Spyke

Replies

Comment on

The end of tt-rss.org

I have copied the latest git revision c67b943aa894b90103c4752ac430958886b996b2 from https://gitlab.tt-rss.org/tt-rss/tt-rss to my gitea instance which is mirrored to https://gitlab.com/nodiscc/tt-rss and https://github.com/nodiscc/tt-rss.

I don't intend to make changes or bugfixes (it's working fine), but I will try to keep it compatible with the PHP version in Debian stable, since I've been using it for years and would really like to keep doing so.

Comment on

A list of Free Software network services and web applications which can be hosted on your own servers

Reply in thread

awesome-selhosted maintainer here. This critique comes up often (and I sometimes agree...) but it's hard to properly "fix":

Any rule that enforces some kind of "quality" guideline has to be explicitly written to the contribution guidelines to not waste submitters' (and maintainers) time.

As you can see there are already minimal rules in place (software has to be actively maintained, properly documented, first release must be older than 4 months, must of course be fully Free and Open-source...). Anything more is very hard to word objectively or is plain unfair - in the last 7 years (!) maintaining the list I've spent countless hours thinking about it.

For example, rejecting new projects because an existing/already listed one effectively does the same thing would give an unfair advantage to older projects, effectively "locking out" newer ones. Moreover, you will rarely find two projects that have the exact same feature set, workflow, release frequency, technical requirements... and every user has different needs and requirements, so yeah, users of the list are expected to do some research to find the best solution to their particular needs.

This is of course, less true for some categories (why are there so many pastebins??). But again, it's hard to find clear and objective criteria to determine what deserves to be listed and what does not.

If we started rejecting projects because "I don't have a need for it" or "I already use a somewhat equivalent solution and am not going to switch", that would discard 90% of entries in the list (and not necessarily the worst ones). I do check that projects being added are in a "production-ready" state and ask more questions during reviews if needed. But it's hard to be more selective than we already are, without falling in subjective "I like/I don't like" reasoning (let's ban all Nodejs-based projects, npm is horrible and a security liability.
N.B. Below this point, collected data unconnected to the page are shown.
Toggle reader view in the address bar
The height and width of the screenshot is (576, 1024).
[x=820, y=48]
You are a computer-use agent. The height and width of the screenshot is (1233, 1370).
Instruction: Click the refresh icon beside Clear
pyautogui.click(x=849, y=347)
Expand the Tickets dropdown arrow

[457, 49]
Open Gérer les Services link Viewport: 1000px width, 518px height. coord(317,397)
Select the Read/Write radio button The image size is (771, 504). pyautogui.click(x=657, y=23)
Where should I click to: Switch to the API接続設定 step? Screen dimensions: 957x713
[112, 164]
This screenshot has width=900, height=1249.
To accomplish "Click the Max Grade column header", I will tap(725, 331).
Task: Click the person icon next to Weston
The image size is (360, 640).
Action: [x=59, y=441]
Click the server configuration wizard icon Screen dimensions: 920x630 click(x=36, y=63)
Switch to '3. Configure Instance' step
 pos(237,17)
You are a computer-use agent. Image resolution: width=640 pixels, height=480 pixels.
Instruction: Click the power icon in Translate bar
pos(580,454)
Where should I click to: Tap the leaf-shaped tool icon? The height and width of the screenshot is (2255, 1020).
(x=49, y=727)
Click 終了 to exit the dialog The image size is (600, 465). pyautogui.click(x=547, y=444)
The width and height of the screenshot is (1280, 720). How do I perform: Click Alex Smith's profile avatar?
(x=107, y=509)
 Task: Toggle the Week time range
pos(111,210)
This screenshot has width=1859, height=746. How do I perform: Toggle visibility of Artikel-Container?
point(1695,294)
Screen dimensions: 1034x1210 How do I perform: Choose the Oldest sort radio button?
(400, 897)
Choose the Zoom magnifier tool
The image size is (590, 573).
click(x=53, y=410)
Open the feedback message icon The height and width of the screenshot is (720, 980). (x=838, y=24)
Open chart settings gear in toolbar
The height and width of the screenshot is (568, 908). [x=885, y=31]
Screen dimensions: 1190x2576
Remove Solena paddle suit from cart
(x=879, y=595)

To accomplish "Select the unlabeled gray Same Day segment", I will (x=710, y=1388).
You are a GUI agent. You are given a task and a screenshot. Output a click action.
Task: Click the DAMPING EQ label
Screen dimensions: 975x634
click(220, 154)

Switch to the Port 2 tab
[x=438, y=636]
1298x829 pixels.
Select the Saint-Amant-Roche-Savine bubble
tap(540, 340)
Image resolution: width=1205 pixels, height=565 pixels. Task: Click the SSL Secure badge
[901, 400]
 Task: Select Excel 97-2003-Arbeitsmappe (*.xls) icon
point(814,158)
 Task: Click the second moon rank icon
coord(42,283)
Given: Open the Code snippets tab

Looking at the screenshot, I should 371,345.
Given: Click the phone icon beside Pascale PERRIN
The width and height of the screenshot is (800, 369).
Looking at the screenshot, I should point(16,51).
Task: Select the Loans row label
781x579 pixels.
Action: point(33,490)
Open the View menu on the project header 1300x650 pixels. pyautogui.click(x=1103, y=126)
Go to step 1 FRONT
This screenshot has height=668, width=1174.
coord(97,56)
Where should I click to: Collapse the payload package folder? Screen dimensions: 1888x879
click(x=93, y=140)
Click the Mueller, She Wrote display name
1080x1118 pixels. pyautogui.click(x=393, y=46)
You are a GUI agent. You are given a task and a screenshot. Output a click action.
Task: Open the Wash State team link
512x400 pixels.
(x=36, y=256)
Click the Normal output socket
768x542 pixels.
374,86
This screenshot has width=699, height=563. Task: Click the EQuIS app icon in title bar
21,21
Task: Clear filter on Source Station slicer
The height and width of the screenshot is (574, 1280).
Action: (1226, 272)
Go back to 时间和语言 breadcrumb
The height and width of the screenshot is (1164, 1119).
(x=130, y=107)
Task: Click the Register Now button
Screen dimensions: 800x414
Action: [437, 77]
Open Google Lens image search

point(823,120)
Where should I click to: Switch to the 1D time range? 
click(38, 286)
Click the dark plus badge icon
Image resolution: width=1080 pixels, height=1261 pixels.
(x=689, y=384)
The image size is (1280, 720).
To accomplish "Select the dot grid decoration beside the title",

Let's also ban all projects that are so convoluted and impossible to build and install properly that Docker is the only installation option. Follow my thoughts?)

Also, Free Software has always been very fragmented, which is both a strength and a weakness. The list simply reflects that.

Another idea I contemplated is linking each project to a "review" thread for the software in question. But I will not host or moderate such a forum/review board, and it will be heavily brigaded by PR departments looking to promote their companies software.

A HTML version is coming out soon (based on the same data) that will hopefully make the list easier to browse.

I am open to other suggestions, keeping in mind the points above...

250+ self hostable apps

1268 exactly.

You can help cleaning up the list of unmaintained projects by working on this issue

Comment on

What Self-Hosted Single Sign-On (SSO) do you use?

I tried OpenLDAP but Jesus that was very involved.

OpenLDAP is easy :) Once you understand LDAP concepts.

Check this and read through the tasks/ directory (particularly openldap.yml and populate.yml. It sets up everything needed for an LDAP authentication service (if you don't use ansible you can still read what the tasks do and you should get a pretty good understanding of what's needed, if not let me know).

In short you need:

  • slapd (the OpenLDAP server)
  • set up a base LDAP directory structure (OUs/Organizational Units, I only use 3 OUs: system, users and groups)
  • an admin user in the LDAP directory (mine is admin directly at the base of the LDAP directory)
  • (optional but recommended) a so-called bind user in the LDAP directory (unvprivileged account that can only list/read users/groups) (mine is bind under the system OU)
  • (optional) groups to map users to their roles (e.g. only users in access_jellyfin are allowed to login to jellyfin)
  • actual user accounts, member of one or more groups if needed

When you login to an application/service configured to use the LDAP authentication backend, it connects to the LDAP directory using the bind user credentials, and checks that the user exists (depending on how you configured the application either by name, uid, email...) , that the password you provided matches the hash stored in the LDAP directory, optionally that the user is part of the required groups. Then it allows or denies access.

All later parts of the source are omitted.